[EXERCISE GOAL]
Your answer must consist of the records exactly as given, with no pictures included.

Data excerpts
■ ■ ■ ■ ■

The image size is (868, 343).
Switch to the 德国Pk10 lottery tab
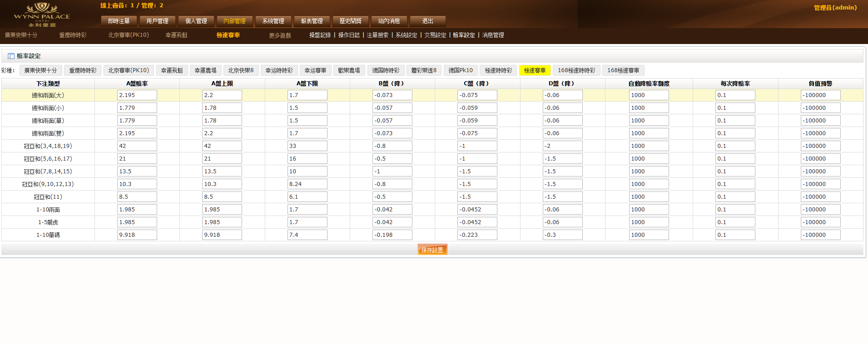click(461, 71)
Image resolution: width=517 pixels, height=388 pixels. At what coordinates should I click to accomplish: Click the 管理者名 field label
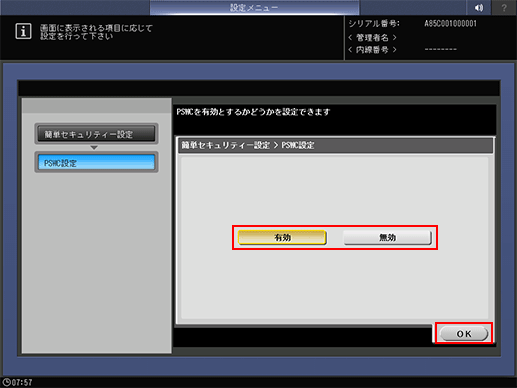click(x=372, y=37)
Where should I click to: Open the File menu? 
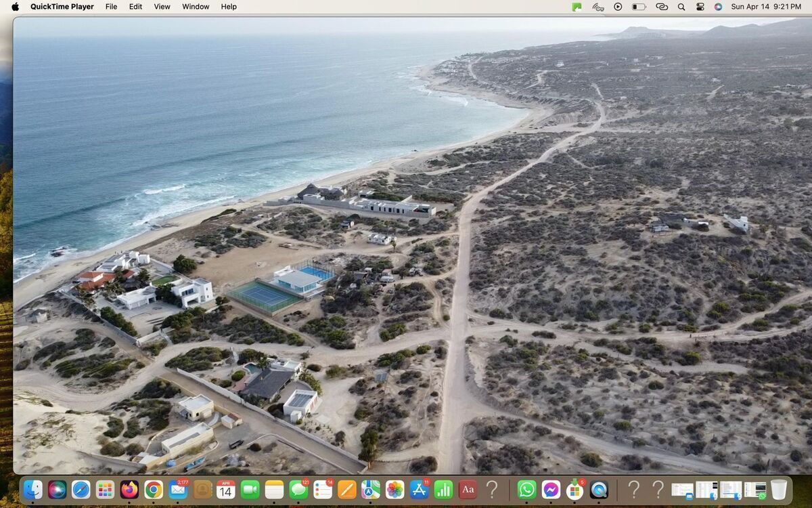111,7
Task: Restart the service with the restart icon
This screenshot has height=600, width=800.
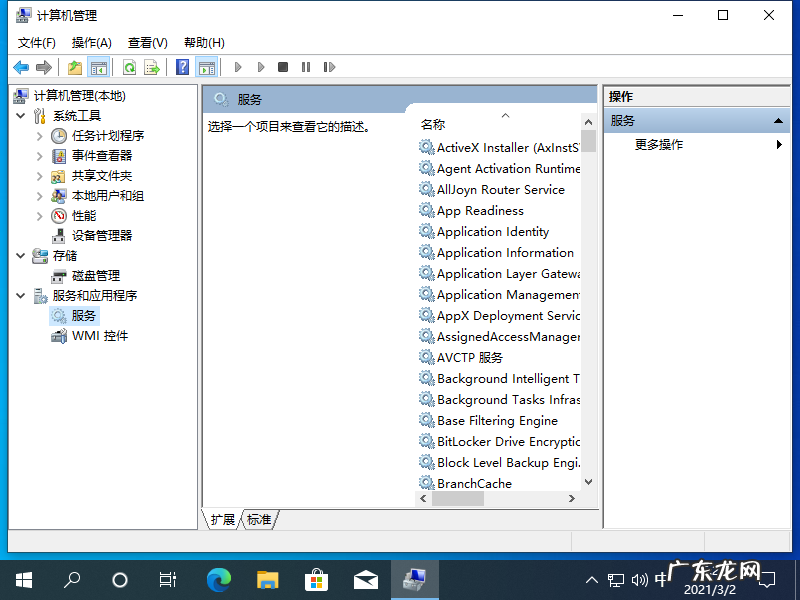Action: point(331,67)
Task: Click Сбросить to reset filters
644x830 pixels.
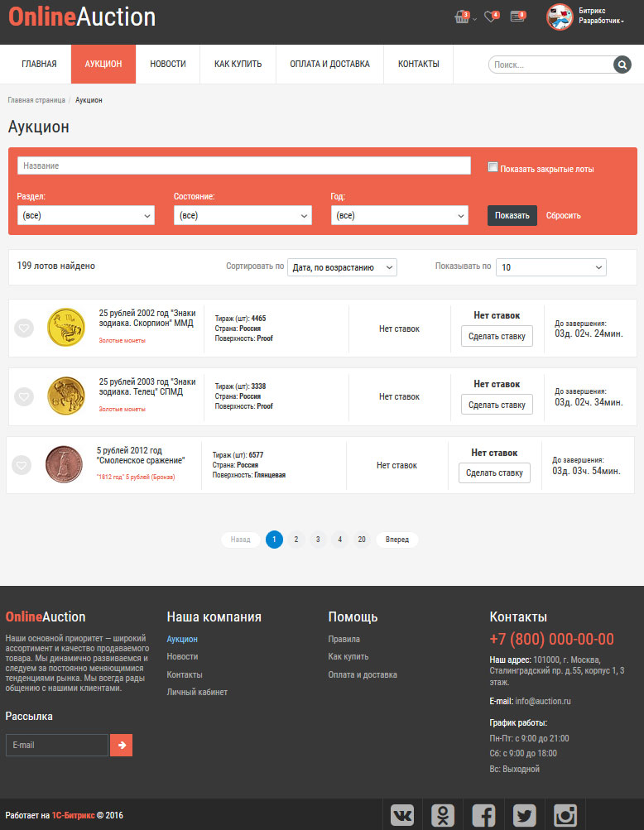Action: pos(564,215)
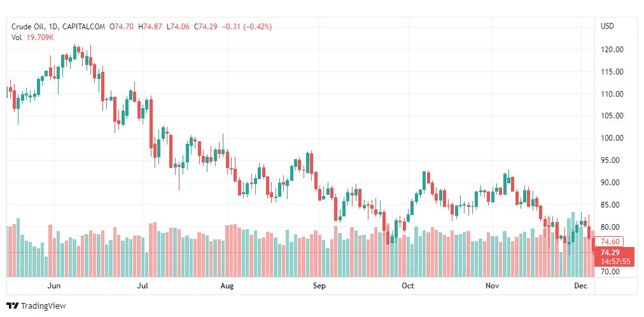Select the Jun label on time axis
Image resolution: width=644 pixels, height=317 pixels.
pos(55,286)
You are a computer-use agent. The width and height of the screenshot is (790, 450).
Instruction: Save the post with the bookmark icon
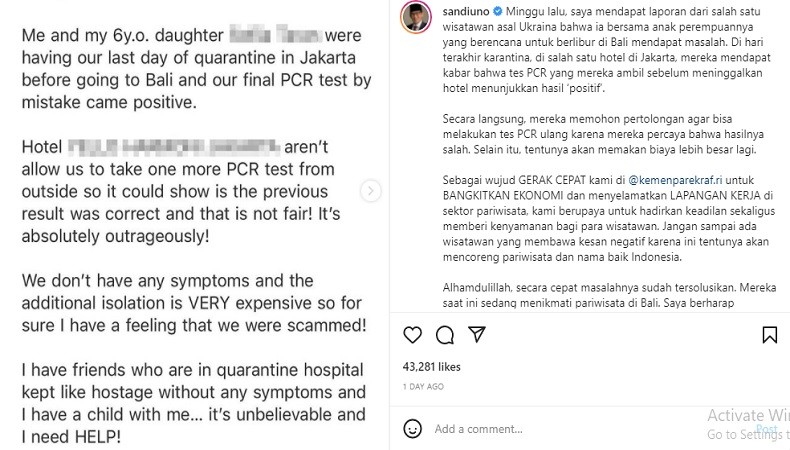point(769,335)
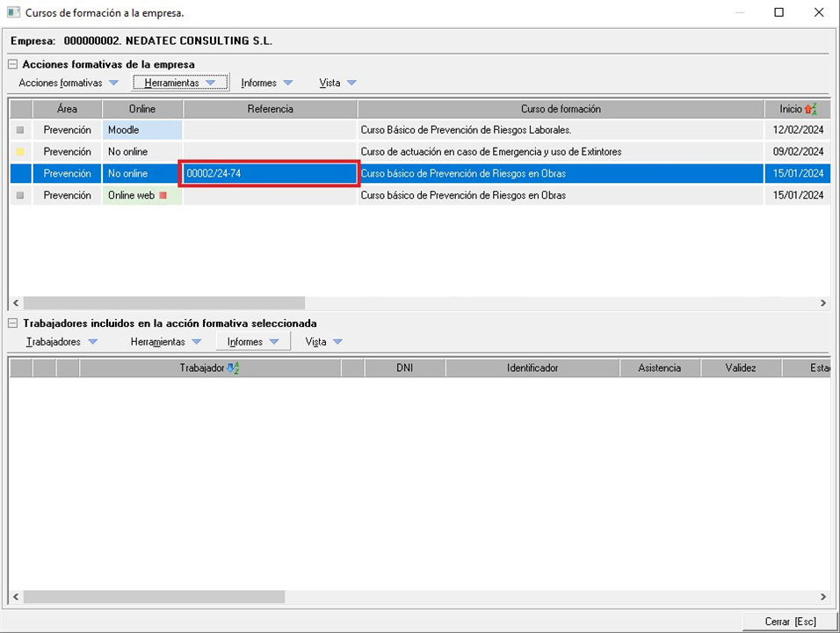Sort by the Curso de formación column header
The image size is (840, 633).
coord(561,109)
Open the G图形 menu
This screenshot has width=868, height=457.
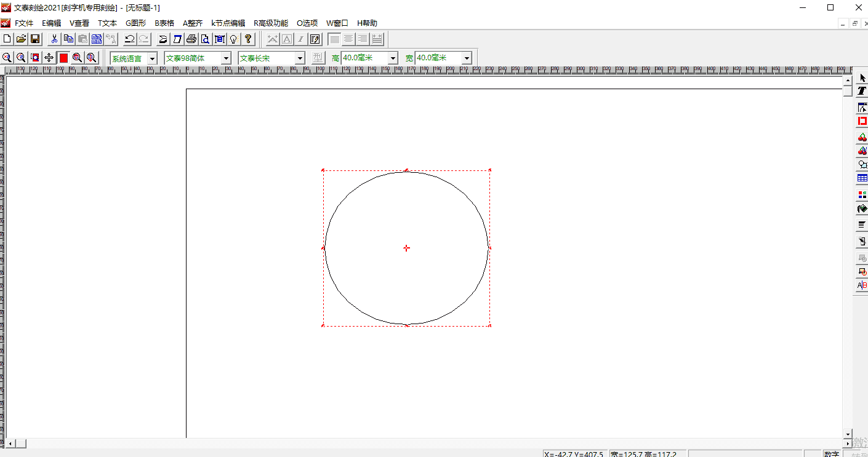click(136, 23)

■ ■ ■ ■ ■

[SOLVED PROBLEM]
The image size is (868, 343).
Switch to the 德国Pk10 lottery tab
click(461, 71)
Image resolution: width=517 pixels, height=388 pixels. At what coordinates should I click to accomplish: Click the 管理者名 field label
click(x=372, y=37)
Where should I click to: Open the File menu? 
111,7
Task: Restart the service with the restart icon
This screenshot has height=600, width=800.
Action: point(331,67)
Task: Click Сбросить to reset filters
644x830 pixels.
Action: pos(564,215)
Select the Jun label on time axis
Image resolution: width=644 pixels, height=317 pixels.
pos(55,286)
You are a computer-use agent. The width and height of the screenshot is (790, 450).
Instruction: Save the post with the bookmark icon
point(769,335)
Sort by the Curso de formación column header
The image size is (840, 633).
coord(561,109)
Open the G图形 menu
This screenshot has width=868, height=457.
click(136, 23)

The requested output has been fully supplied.